The research showed that one in ten gives up after just one day, with only a fifth lasting past a week, and that the average female dieter actually gained 5.2lbs once the target has been reached and dieting ceases.
It also found that a large percentage of women started noticing the pounds creeping back on just 21 days after reaching their ideal weight.
The 'Food: Body: Mind' report was commissioned by Jenny Craig who quizzed 2000 women aged between 18 and 65 who diet regularly on their attitudes, beliefs and behaviours around weight loss.
Six in ten said they are currently on a diet and one in five women said they are on a 'continuous diet', and many blamed pressure they put on themselves to lose weight too quickly for the weight gain, as it left them with a bigger appetite than normal.
"In the UK 61.4 percent of adults are overweight or obese.
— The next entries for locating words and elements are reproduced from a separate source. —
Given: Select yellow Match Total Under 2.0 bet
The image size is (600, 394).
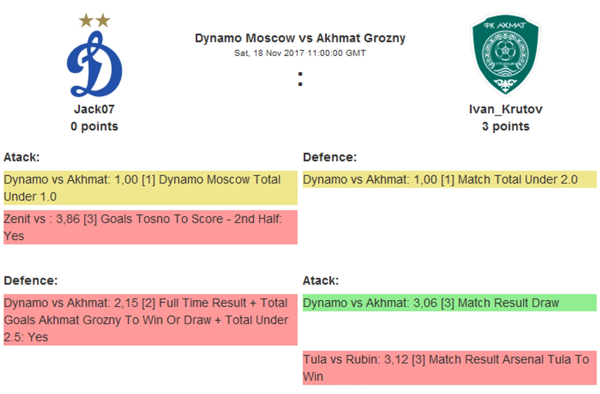Looking at the screenshot, I should [450, 180].
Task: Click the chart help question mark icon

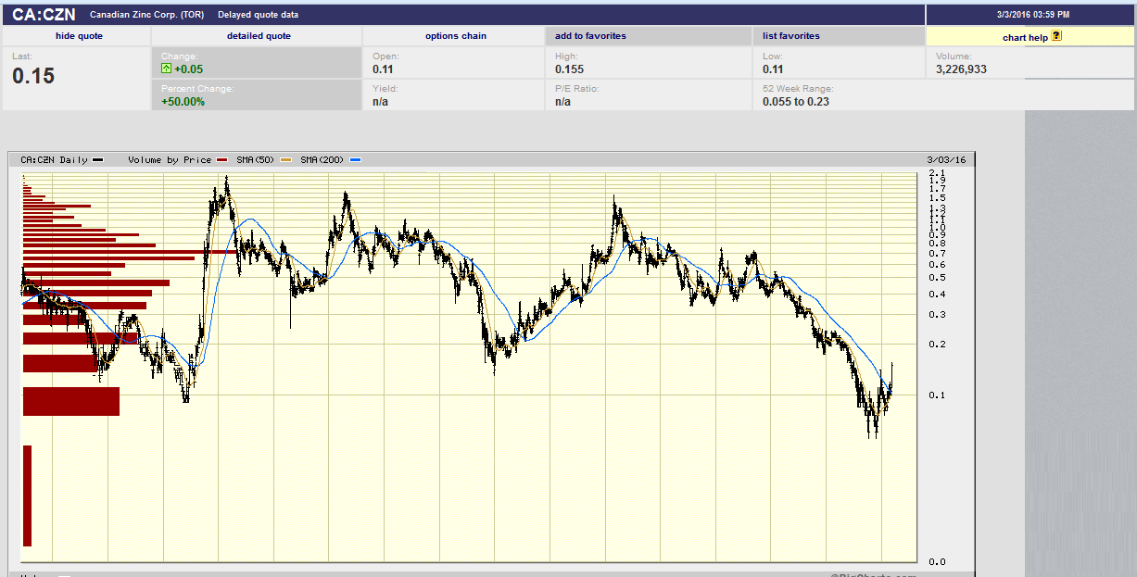Action: [x=1056, y=36]
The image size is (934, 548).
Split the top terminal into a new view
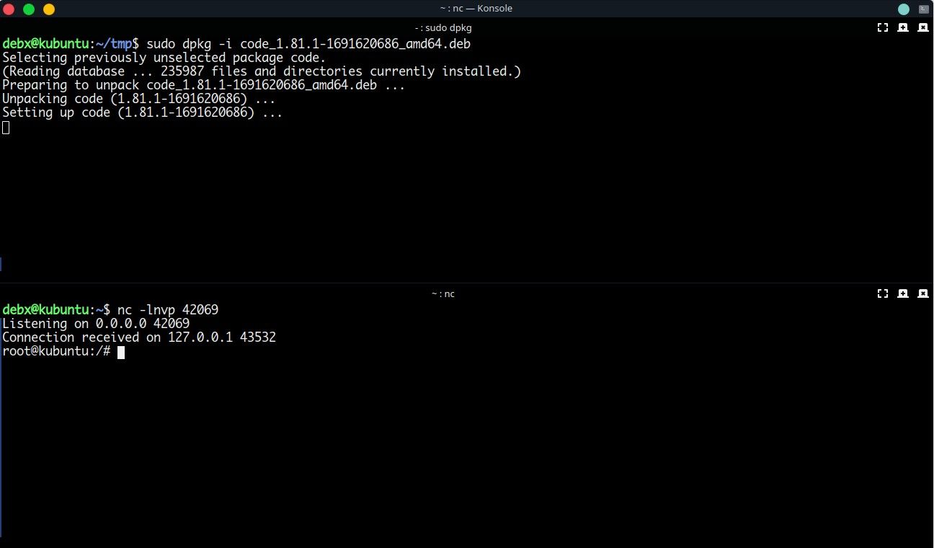pos(903,27)
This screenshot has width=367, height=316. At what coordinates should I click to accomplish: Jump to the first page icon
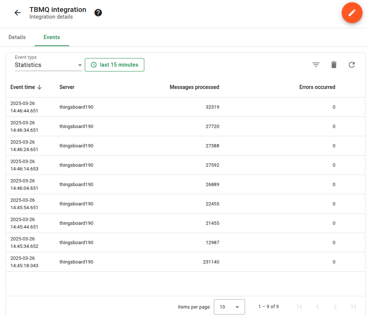point(300,307)
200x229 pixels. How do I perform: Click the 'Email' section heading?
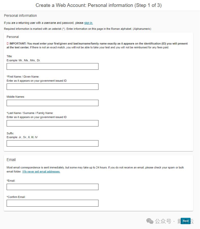tap(11, 160)
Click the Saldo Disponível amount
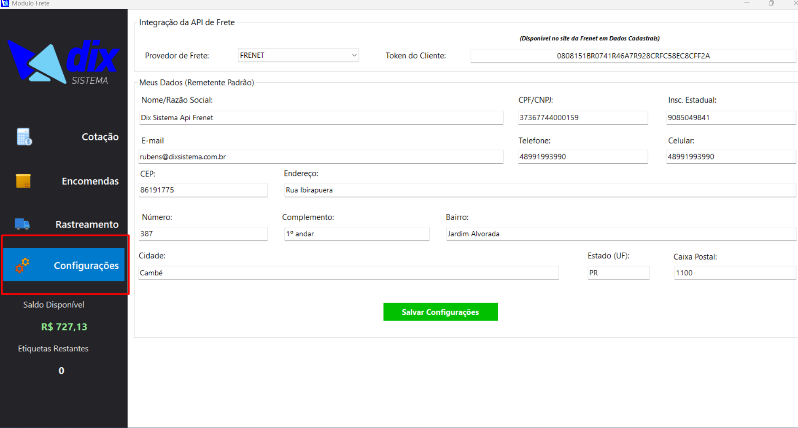 (x=63, y=326)
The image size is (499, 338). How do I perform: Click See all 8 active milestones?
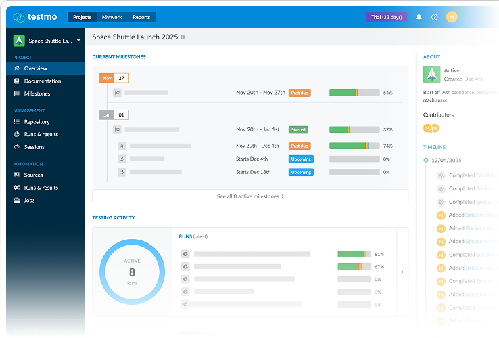point(250,196)
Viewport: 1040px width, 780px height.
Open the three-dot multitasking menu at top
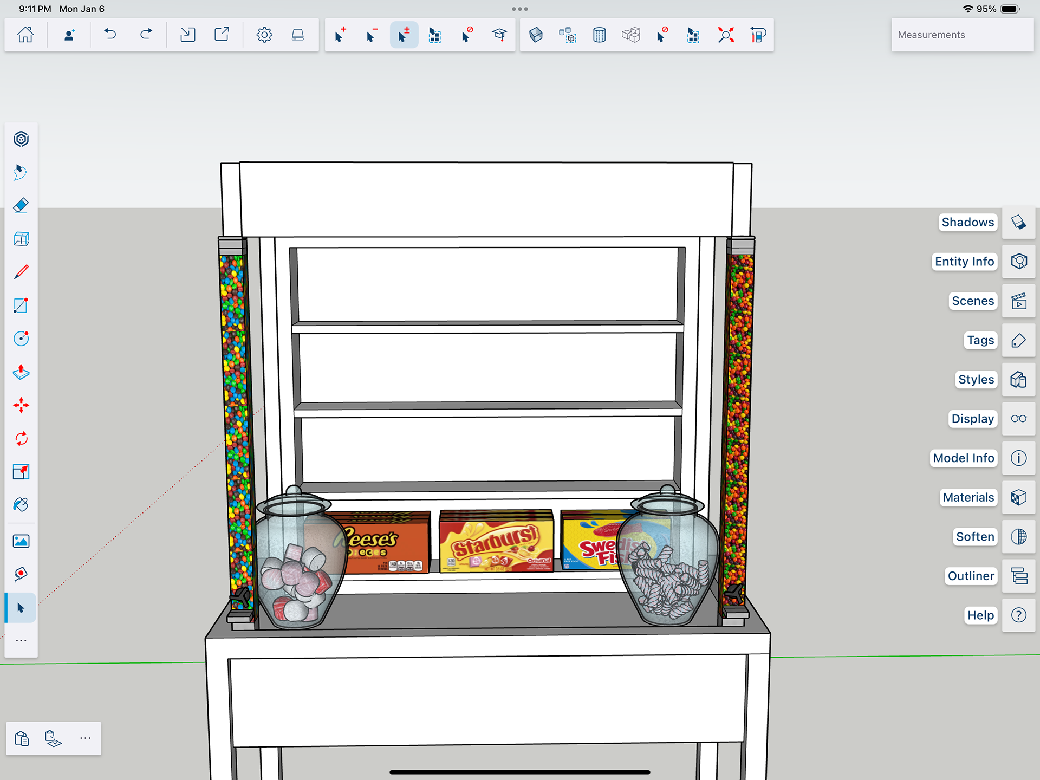click(x=519, y=9)
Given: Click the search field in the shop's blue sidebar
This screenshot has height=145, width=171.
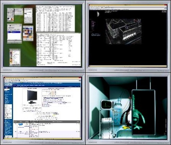Looking at the screenshot, I should [7, 90].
Successful weight management requires a long-term commitment in order to lose weight successfully and for good," the Daily Mail quoted Dr Ian Campbell of the Jenny Craig weight management programme, as saying.
"Too many women simply flirt with the notion of dieting via unhealthy yo-yo dieting or quick fix solutions - rather than entering into a proper long-term relationship with healthy eating.
"Successful weight management requires a holistic and committed approach focusing on food, body and mind.
"We can often be too focused on the high impact diets that deliver flash-in-the-pan results and then let us down, rather than thinking about how to keep the weight off in the weeks, months and years down-the-line.
"Dieting can be a real challenge so setting realistic goals and remaining focused on them is important.
"Otherwise as this research shows, women could end up heavier than when they started," Campbell added.